A faithful copy is needed of the lines below from the one with "Screen dimensions: 780x585" up to and including the one with "Task: Tick the accept Privacy Policy checkbox"; set it down with no pictures and no other lines.

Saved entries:
----

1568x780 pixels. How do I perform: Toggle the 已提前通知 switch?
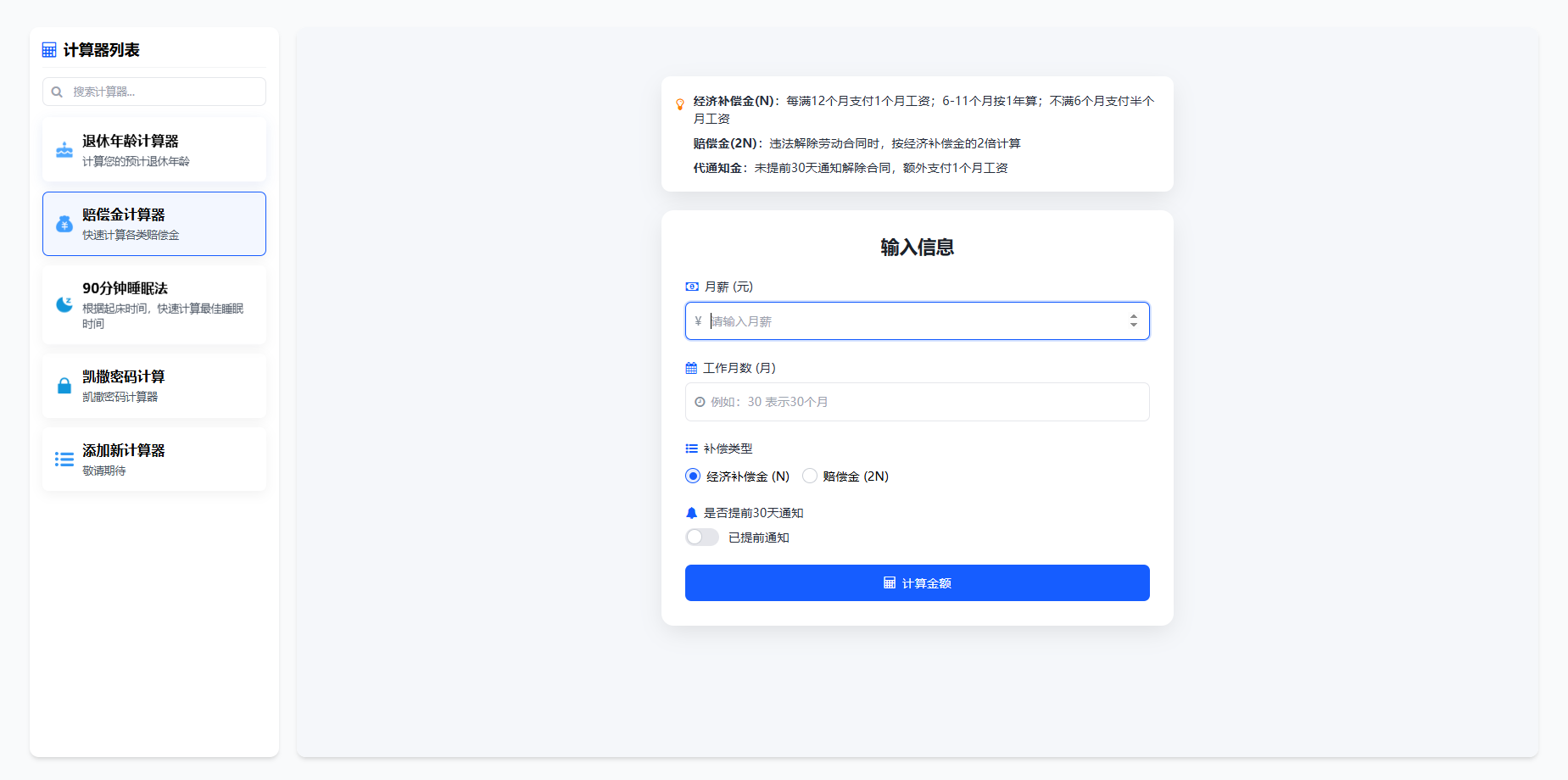(702, 538)

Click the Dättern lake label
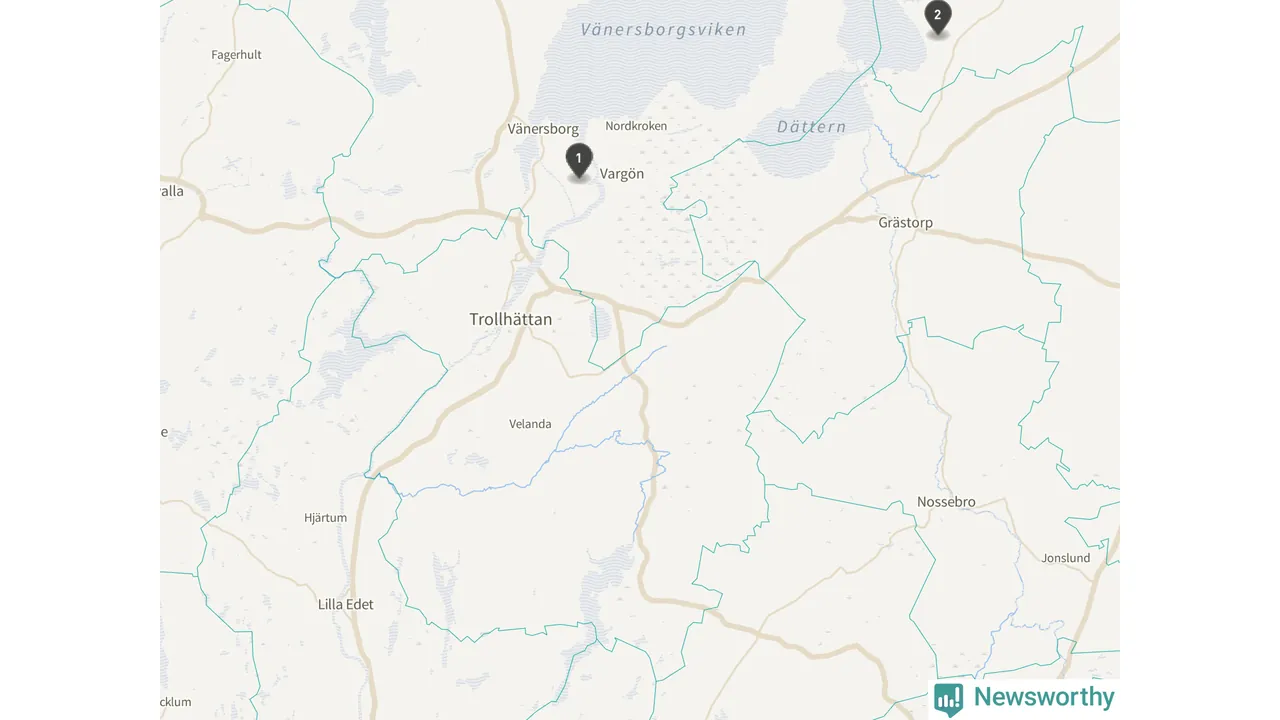811,127
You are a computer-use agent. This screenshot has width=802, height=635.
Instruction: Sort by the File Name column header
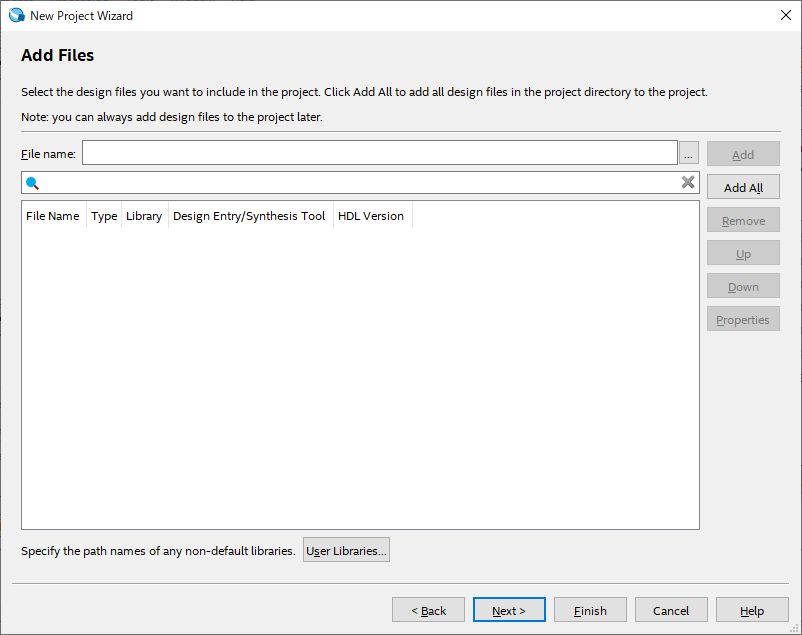pyautogui.click(x=53, y=216)
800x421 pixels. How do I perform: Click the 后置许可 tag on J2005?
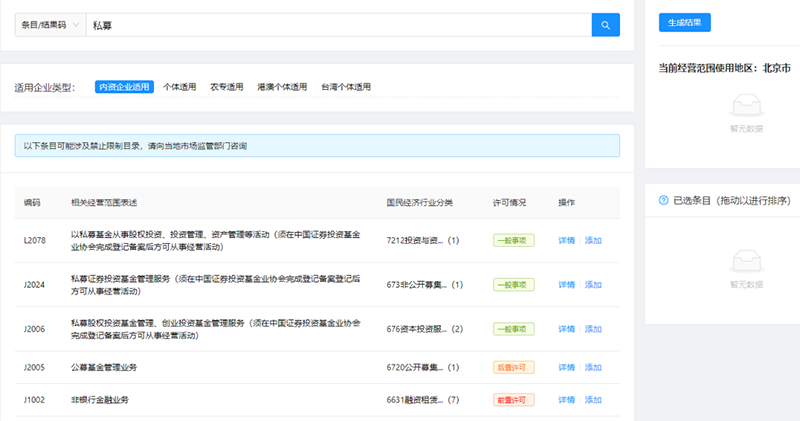pos(513,367)
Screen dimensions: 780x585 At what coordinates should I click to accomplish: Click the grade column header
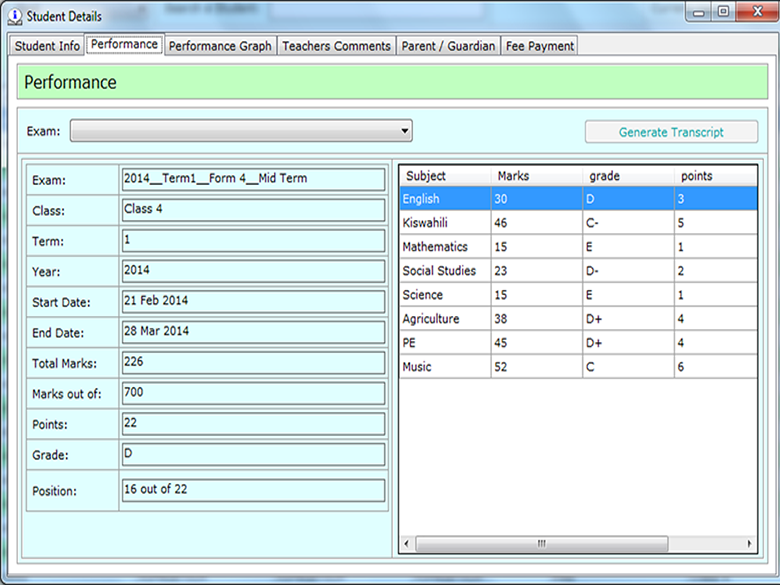628,176
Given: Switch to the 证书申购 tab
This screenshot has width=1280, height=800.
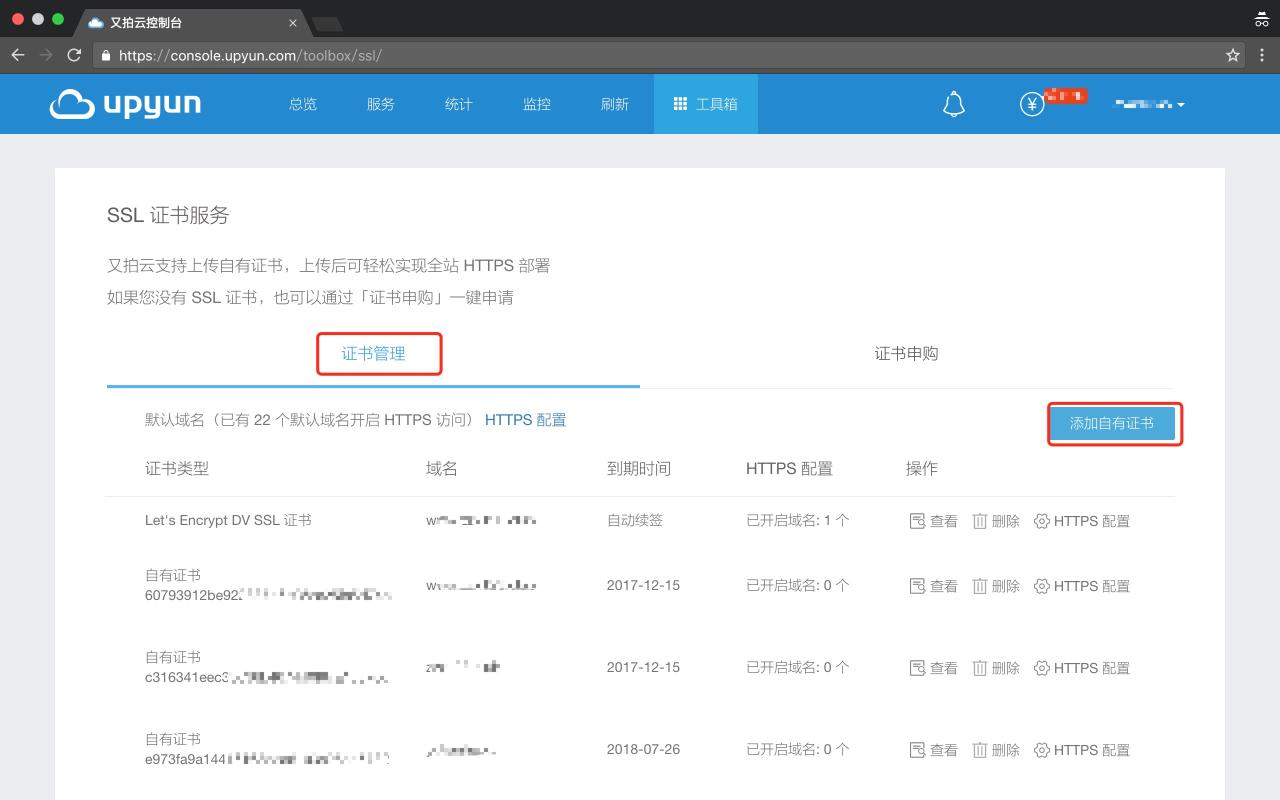Looking at the screenshot, I should [906, 354].
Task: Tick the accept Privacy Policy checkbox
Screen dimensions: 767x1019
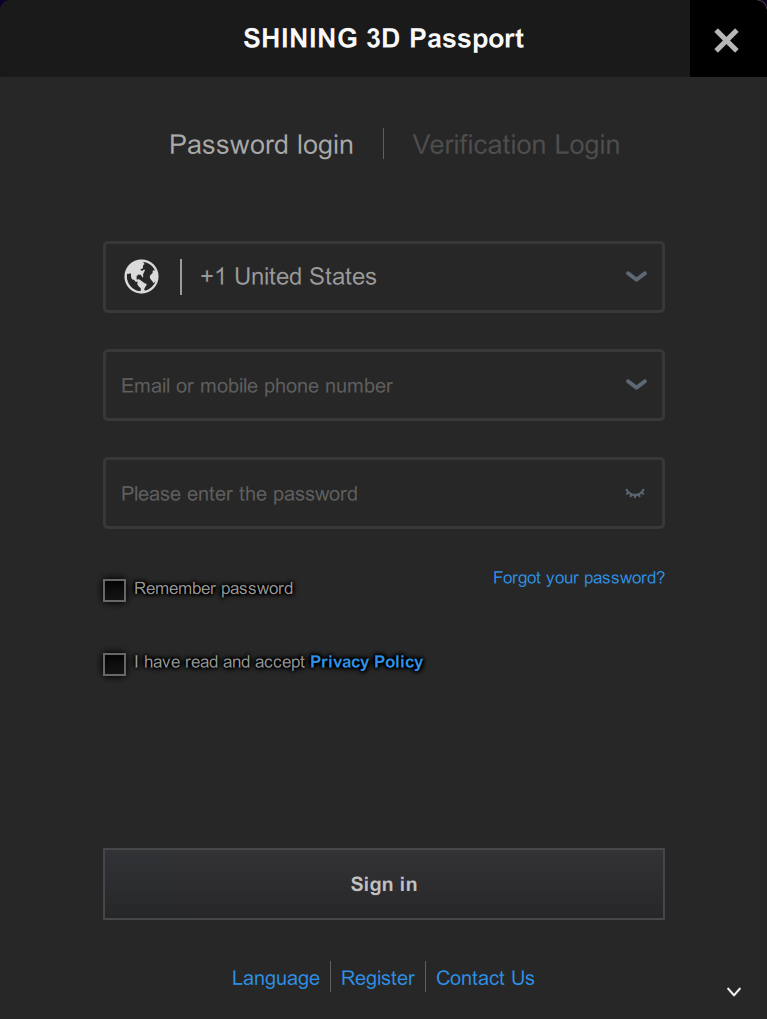Action: (115, 663)
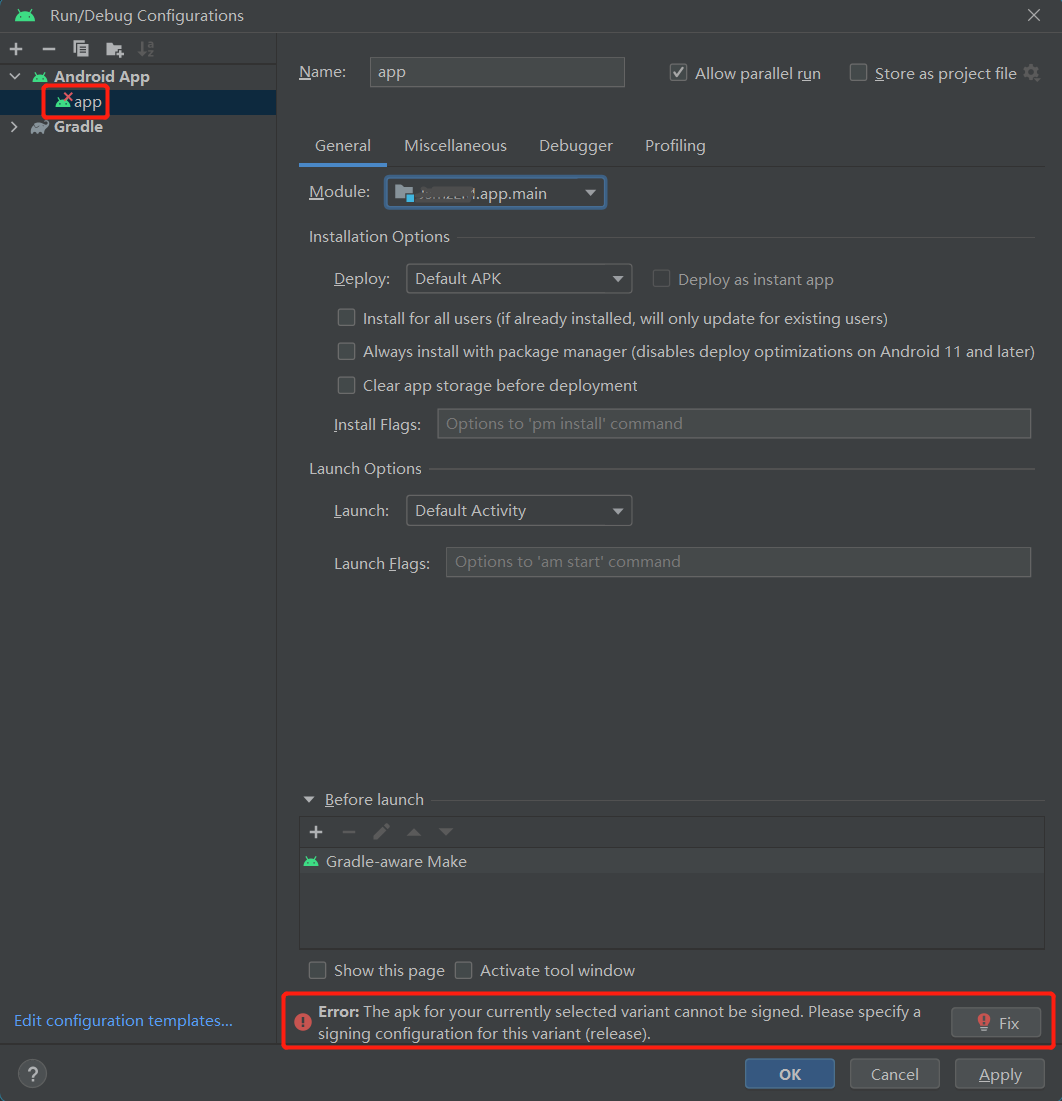The width and height of the screenshot is (1062, 1101).
Task: Click the Sort Configurations icon
Action: pyautogui.click(x=146, y=49)
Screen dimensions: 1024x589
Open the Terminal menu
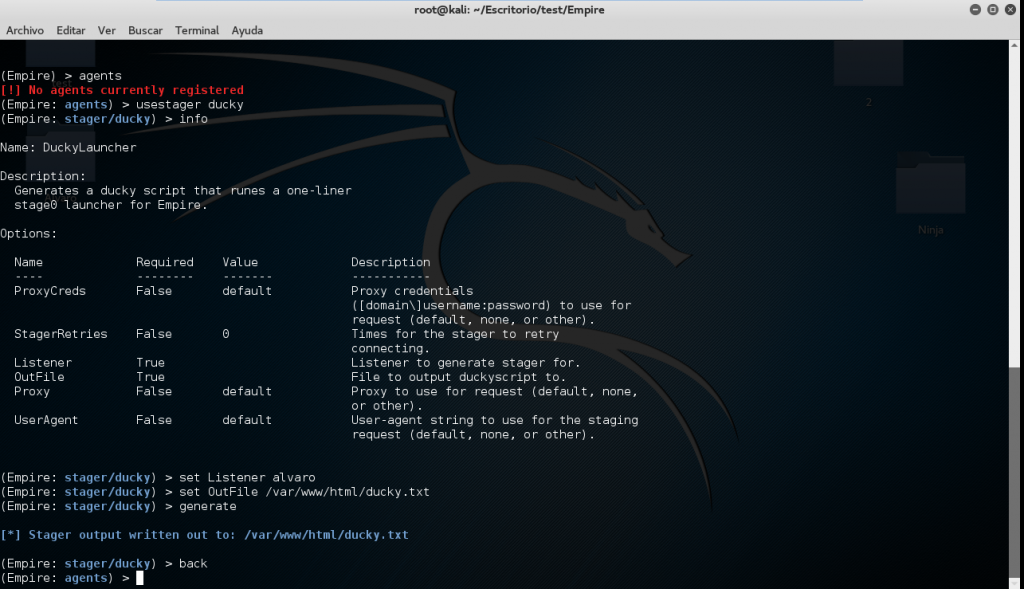pyautogui.click(x=197, y=30)
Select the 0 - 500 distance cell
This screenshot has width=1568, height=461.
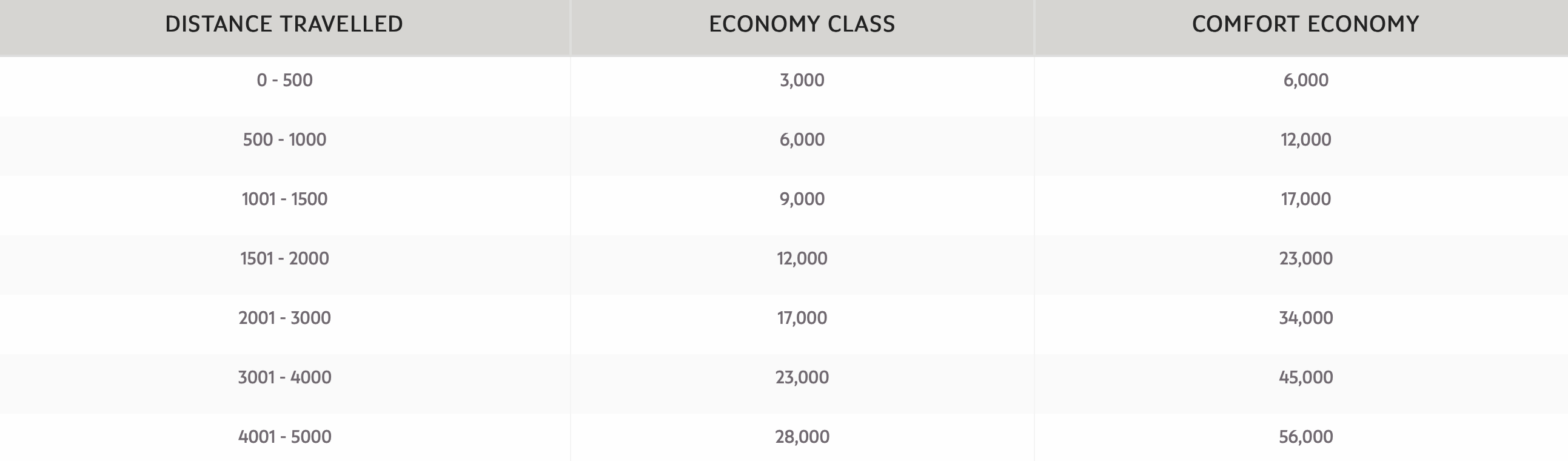tap(284, 80)
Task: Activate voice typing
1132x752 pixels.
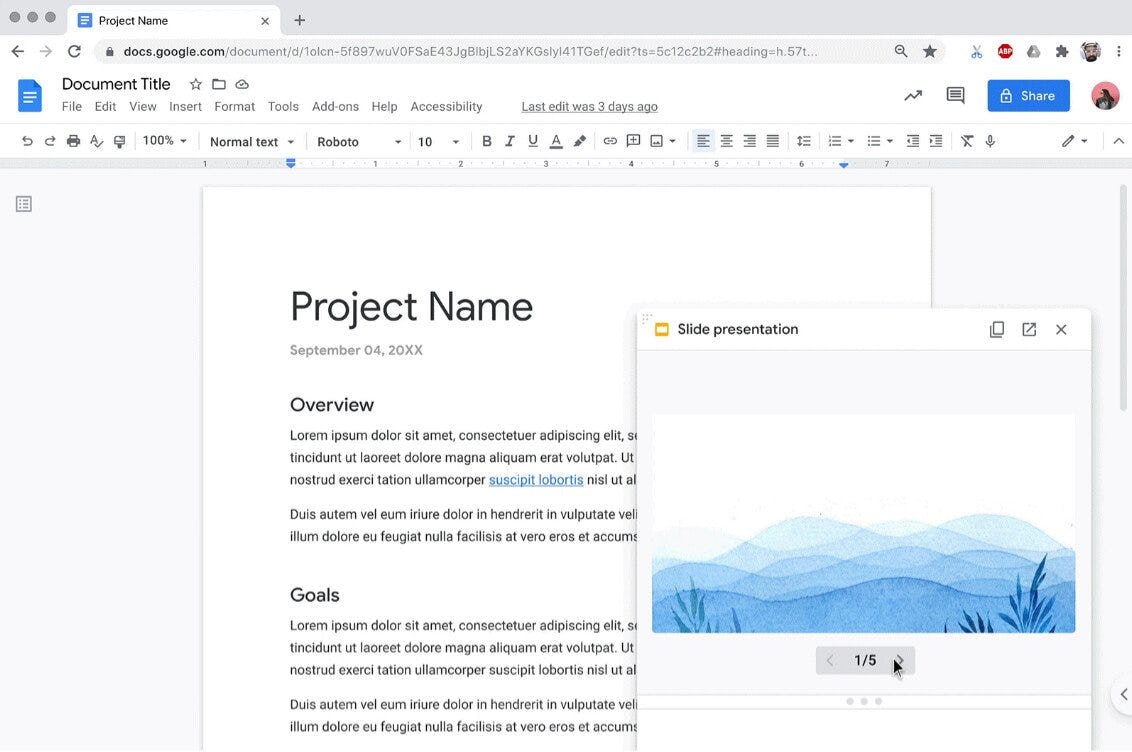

----

_ANSWER TO THIS TASK_
Screen dimensions: 780x585 At what coordinates should I click to accomplish: Click the grade column header
628,176
Given: Switch to the 证书申购 tab
This screenshot has width=1280, height=800.
Looking at the screenshot, I should [906, 354].
Task: Tick the accept Privacy Policy checkbox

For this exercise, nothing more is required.